** Problem description **
Below are the entries; give again exactly the lines from the one mentioning "Log in (1223, 731)" through the one mentioning "Beiträge (458, 439)", inclusive.

** Source data **

== Segment start ==

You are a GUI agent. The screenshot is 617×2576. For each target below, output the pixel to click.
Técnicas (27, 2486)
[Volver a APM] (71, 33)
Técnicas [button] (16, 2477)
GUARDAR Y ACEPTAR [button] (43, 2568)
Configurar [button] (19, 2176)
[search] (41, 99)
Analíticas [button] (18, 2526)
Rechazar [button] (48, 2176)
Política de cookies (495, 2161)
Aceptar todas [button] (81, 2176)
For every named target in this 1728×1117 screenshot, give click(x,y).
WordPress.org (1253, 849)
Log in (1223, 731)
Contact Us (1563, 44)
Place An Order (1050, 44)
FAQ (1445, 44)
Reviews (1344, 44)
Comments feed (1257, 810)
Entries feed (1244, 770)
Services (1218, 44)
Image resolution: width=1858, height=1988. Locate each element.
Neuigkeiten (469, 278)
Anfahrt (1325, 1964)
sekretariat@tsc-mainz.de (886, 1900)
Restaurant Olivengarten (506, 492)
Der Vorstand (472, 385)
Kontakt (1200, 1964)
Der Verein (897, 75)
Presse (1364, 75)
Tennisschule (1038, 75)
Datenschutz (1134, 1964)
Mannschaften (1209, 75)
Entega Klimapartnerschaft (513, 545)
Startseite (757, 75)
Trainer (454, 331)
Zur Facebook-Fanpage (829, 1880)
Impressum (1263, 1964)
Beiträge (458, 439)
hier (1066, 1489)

== Segment end ==

** Task result **
Log in (1223, 731)
Contact Us (1563, 44)
Place An Order (1050, 44)
FAQ (1445, 44)
Reviews (1344, 44)
Comments feed (1257, 810)
Entries feed (1244, 770)
Services (1218, 44)
Image resolution: width=1858, height=1988. Locate each element.
Neuigkeiten (469, 278)
Anfahrt (1325, 1964)
sekretariat@tsc-mainz.de (886, 1900)
Restaurant Olivengarten (506, 492)
Der Vorstand (472, 385)
Kontakt (1200, 1964)
Der Verein (897, 75)
Presse (1364, 75)
Tennisschule (1038, 75)
Datenschutz (1134, 1964)
Mannschaften (1209, 75)
Entega Klimapartnerschaft (513, 545)
Startseite (757, 75)
Trainer (454, 331)
Zur Facebook-Fanpage (829, 1880)
Impressum (1263, 1964)
Beiträge (458, 439)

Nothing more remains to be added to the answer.